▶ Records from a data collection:
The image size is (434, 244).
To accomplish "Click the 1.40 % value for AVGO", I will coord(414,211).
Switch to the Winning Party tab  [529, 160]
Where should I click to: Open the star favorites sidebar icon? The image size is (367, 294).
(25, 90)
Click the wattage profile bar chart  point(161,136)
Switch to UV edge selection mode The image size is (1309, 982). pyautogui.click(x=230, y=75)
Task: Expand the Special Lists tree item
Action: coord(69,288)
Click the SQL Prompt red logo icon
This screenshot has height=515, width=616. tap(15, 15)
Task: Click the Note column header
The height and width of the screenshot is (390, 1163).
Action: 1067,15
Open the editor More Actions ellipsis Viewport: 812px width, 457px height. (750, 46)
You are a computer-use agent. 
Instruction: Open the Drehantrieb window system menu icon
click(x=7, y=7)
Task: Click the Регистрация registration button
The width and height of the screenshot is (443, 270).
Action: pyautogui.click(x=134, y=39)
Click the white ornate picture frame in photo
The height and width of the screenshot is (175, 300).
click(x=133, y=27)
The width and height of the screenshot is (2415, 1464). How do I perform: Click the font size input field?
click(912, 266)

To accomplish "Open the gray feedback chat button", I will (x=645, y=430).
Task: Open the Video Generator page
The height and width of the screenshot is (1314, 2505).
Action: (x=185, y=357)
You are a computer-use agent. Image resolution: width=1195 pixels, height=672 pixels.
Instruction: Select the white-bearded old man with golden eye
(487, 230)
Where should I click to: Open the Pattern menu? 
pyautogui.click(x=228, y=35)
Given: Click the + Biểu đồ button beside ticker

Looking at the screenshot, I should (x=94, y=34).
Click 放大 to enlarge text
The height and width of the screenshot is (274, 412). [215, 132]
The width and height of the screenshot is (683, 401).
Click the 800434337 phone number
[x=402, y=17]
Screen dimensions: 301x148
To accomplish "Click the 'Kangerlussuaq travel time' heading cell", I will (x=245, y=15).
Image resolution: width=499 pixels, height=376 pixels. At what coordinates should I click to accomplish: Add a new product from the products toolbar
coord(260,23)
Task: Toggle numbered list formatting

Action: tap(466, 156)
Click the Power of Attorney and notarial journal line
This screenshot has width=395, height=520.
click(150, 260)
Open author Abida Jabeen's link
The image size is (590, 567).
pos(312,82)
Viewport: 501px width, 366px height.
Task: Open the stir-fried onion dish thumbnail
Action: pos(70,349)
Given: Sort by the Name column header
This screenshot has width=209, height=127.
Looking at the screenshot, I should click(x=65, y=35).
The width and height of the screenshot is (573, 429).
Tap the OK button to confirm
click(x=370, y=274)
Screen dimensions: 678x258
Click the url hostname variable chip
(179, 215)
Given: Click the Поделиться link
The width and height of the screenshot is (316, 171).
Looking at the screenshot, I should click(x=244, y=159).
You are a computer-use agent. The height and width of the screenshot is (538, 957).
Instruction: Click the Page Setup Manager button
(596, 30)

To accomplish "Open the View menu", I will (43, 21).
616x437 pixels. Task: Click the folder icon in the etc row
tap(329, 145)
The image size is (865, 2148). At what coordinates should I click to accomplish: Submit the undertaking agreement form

▶ Short task: Put the lines of the material from the line with "Click 放大 to enlarge text" up to and including the line with "coord(260,23)" into a Markdown table with the columns Row and Line, leaving out blank lines. Number each row in the Row column and give the line itself in the Line column.

▶ Response to this task:
| Row | Line |
|---|---|
| 1 | Click 放大 to enlarge text |
| 2 | The height and width of the screenshot is (274, 412). [215, 132] |
| 3 | The width and height of the screenshot is (683, 401). |
| 4 | Click the 800434337 phone number |
| 5 | [x=402, y=17] |
| 6 | Screen dimensions: 301x148 |
| 7 | To accomplish "Click the 'Kangerlussuaq travel time' heading cell", I will (x=245, y=15). |
| 8 | Image resolution: width=499 pixels, height=376 pixels. At what coordinates should I click to accomplish: Add a new product from the products toolbar |
| 9 | coord(260,23) |